What is required:
The listing below should be printed in full and exactly, apart from its images.

Records for the exercise:
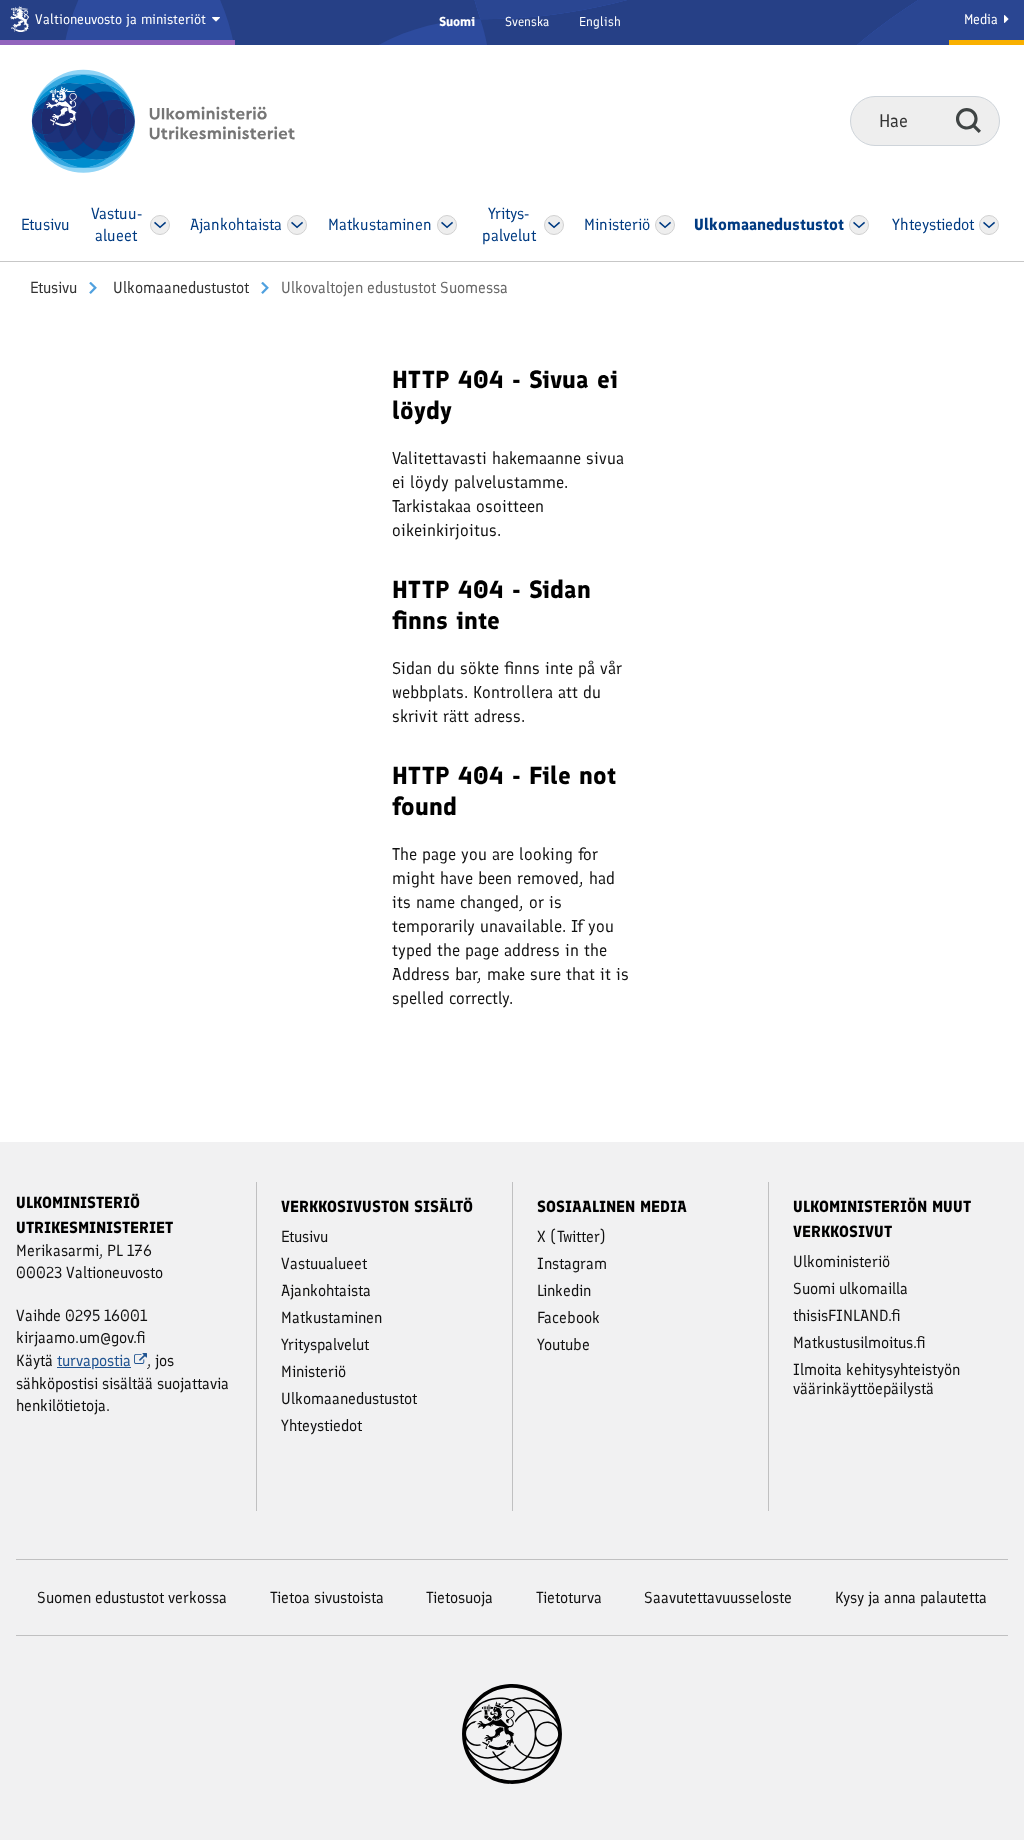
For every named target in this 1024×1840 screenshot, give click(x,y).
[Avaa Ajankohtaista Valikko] (297, 225)
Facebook (568, 1317)
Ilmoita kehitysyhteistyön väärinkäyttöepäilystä (876, 1379)
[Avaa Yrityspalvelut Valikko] (553, 225)
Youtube (563, 1344)
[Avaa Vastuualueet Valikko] (160, 225)
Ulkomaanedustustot (179, 287)
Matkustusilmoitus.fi (859, 1342)
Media (983, 19)
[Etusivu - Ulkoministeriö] (192, 121)
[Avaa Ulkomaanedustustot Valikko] (859, 225)
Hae (968, 120)
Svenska (527, 21)
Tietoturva (569, 1597)
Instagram (572, 1263)
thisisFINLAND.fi (847, 1315)
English (600, 21)
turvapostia (94, 1360)
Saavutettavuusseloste (718, 1597)
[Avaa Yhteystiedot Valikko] (989, 225)
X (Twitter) (571, 1236)
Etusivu (53, 287)
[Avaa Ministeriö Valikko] (665, 225)
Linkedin (564, 1290)
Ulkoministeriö (841, 1261)
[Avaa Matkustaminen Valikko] (447, 225)
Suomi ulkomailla (850, 1288)
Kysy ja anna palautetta (911, 1597)
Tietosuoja (459, 1597)
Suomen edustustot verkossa (132, 1597)
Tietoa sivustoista (327, 1597)
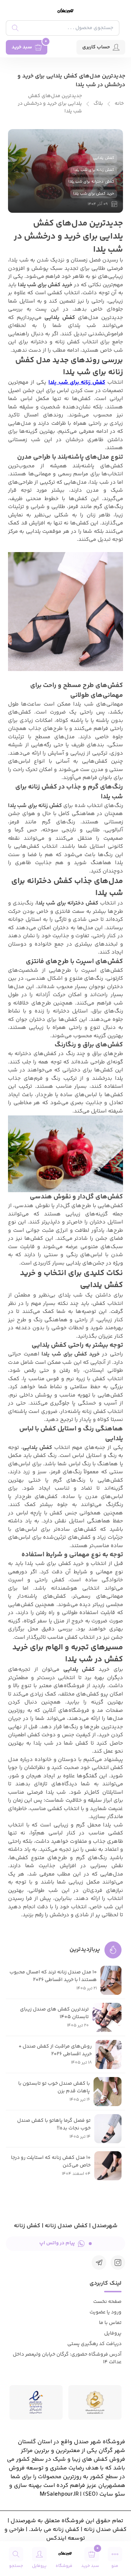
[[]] (99, 2262)
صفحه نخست (107, 2302)
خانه (119, 104)
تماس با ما (110, 2323)
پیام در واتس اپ (57, 2243)
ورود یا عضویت (106, 2312)
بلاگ (98, 104)
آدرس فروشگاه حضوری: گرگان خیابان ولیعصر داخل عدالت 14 (67, 2358)
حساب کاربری (96, 47)
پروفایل (113, 2333)
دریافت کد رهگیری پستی (94, 2344)
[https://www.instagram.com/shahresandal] (118, 2262)
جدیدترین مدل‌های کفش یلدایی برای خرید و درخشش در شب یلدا (50, 103)
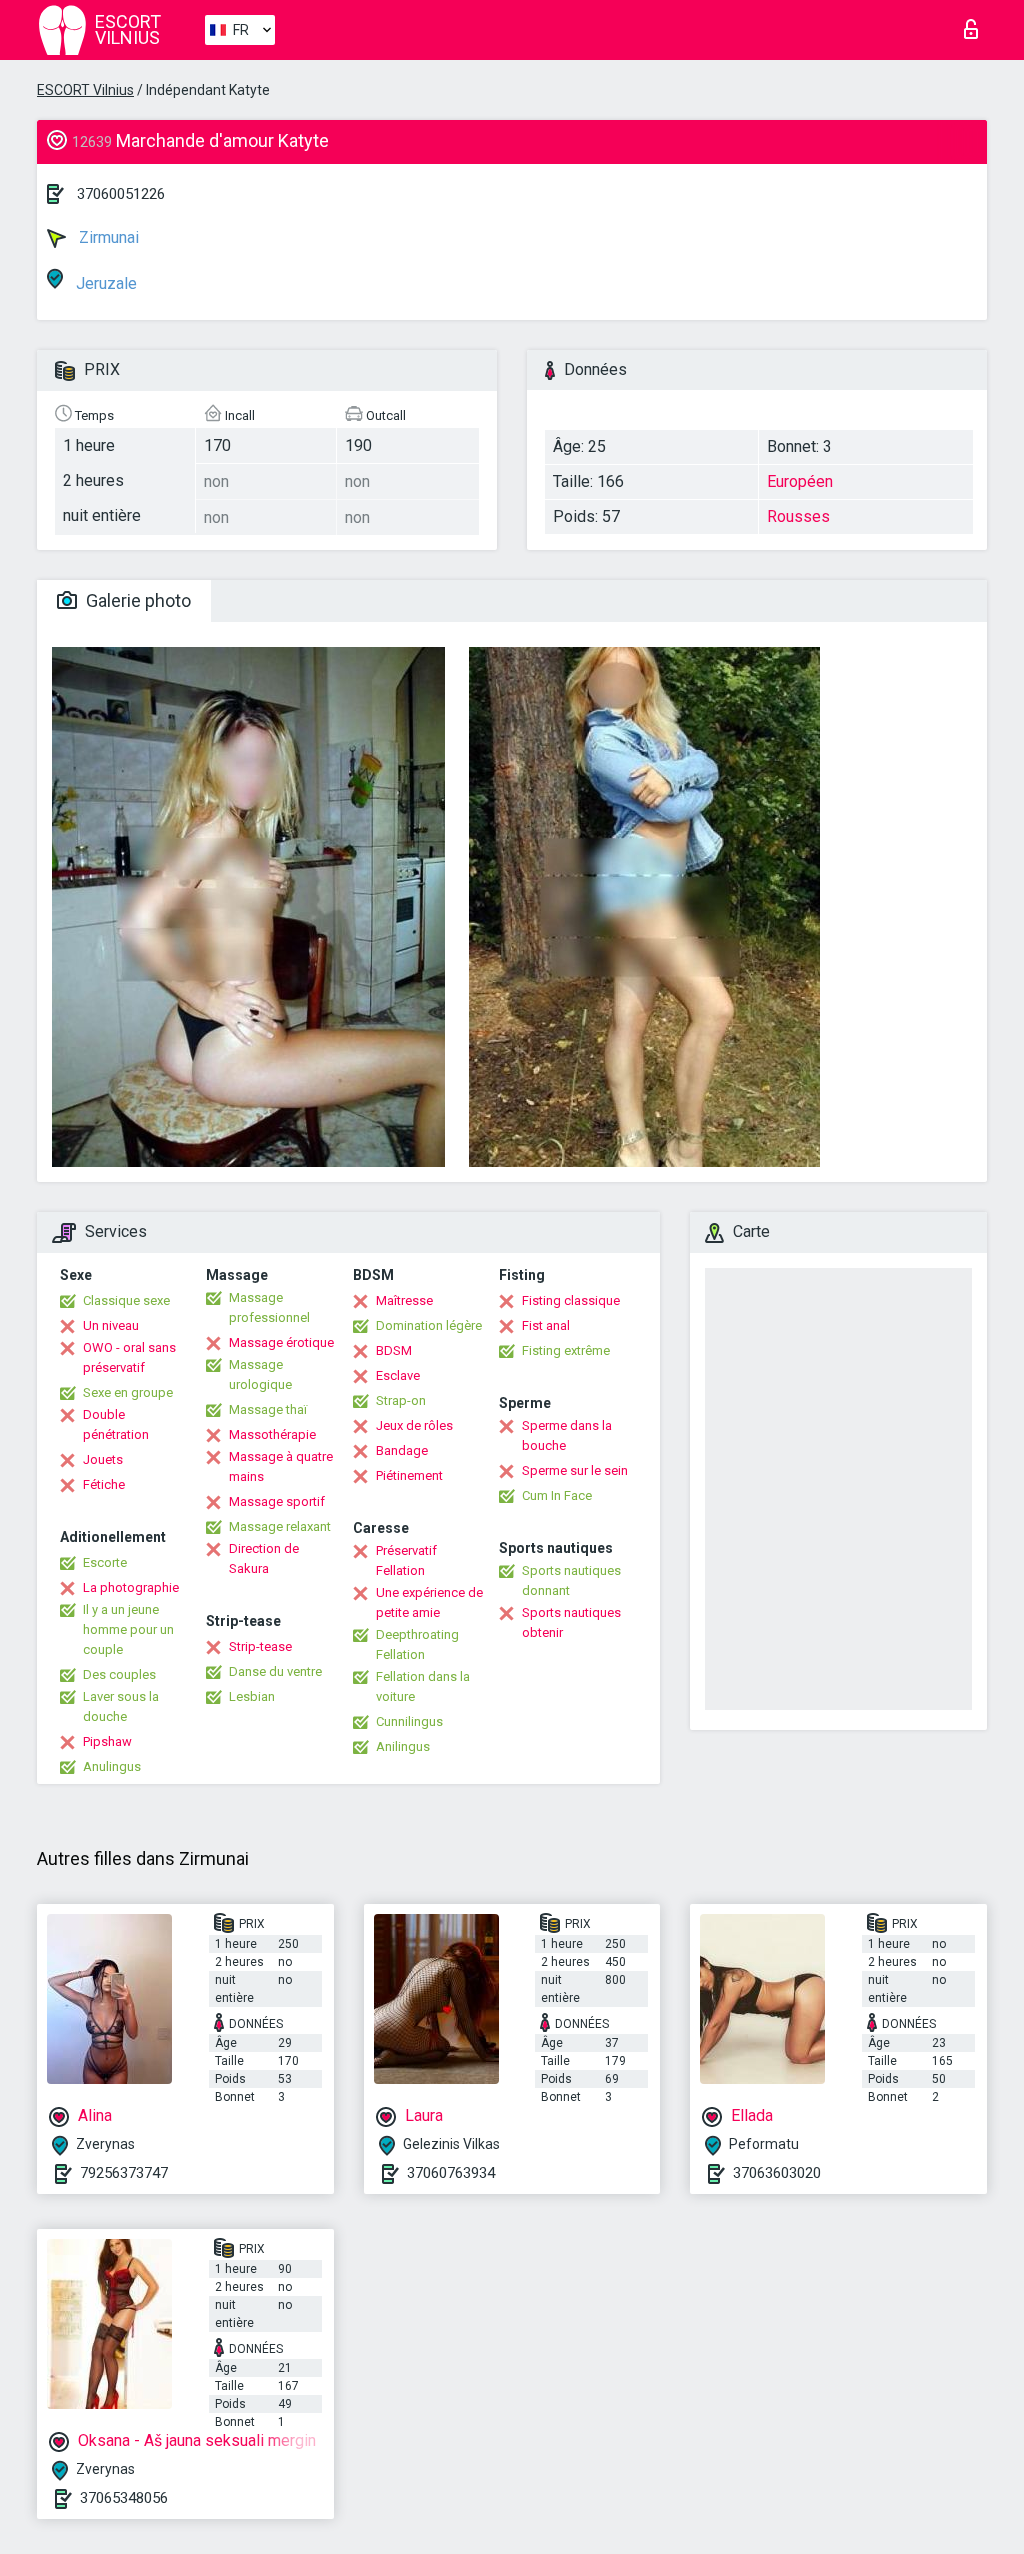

Problem solution:
For every named target in this 1024×1840 screenshot, give click(x,y).
[Avaa Ajankohtaista Valikko] (297, 225)
Facebook (568, 1317)
Ilmoita kehitysyhteistyön väärinkäyttöepäilystä (876, 1379)
[Avaa Yrityspalvelut Valikko] (553, 225)
Youtube (563, 1344)
[Avaa Vastuualueet Valikko] (160, 225)
Ulkomaanedustustot (179, 287)
Matkustusilmoitus.fi (859, 1342)
Media (983, 19)
[Etusivu - Ulkoministeriö] (192, 121)
[Avaa Ulkomaanedustustot Valikko] (859, 225)
Hae (968, 120)
Svenska (527, 21)
Tietoturva (569, 1597)
Instagram (572, 1263)
thisisFINLAND.fi (847, 1315)
English (600, 21)
turvapostia (94, 1360)
Saavutettavuusseloste (718, 1597)
[Avaa Yhteystiedot Valikko] (989, 225)
X (Twitter) (571, 1236)
Etusivu (53, 287)
[Avaa Ministeriö Valikko] (665, 225)
Linkedin (564, 1290)
Ulkoministeriö (841, 1261)
[Avaa Matkustaminen Valikko] (447, 225)
Suomi ulkomailla (850, 1288)
Kysy ja anna palautetta (911, 1597)
Tietosuoja (459, 1597)
Suomen edustustot verkossa (132, 1597)
Tietoa sivustoista (327, 1597)
[[]] (99, 2262)
صفحه نخست (107, 2302)
خانه (119, 104)
تماس با ما (110, 2323)
پیام در واتس اپ (57, 2243)
ورود یا عضویت (106, 2312)
بلاگ (98, 104)
آدرس فروشگاه حضوری: گرگان خیابان ولیعصر داخل عدالت 14 (67, 2358)
حساب کاربری (96, 47)
پروفایل (113, 2333)
دریافت کد رهگیری پستی (94, 2344)
[https://www.instagram.com/shahresandal] (118, 2262)
جدیدترین مدل‌های کفش یلدایی برای خرید و درخشش در شب یلدا (50, 103)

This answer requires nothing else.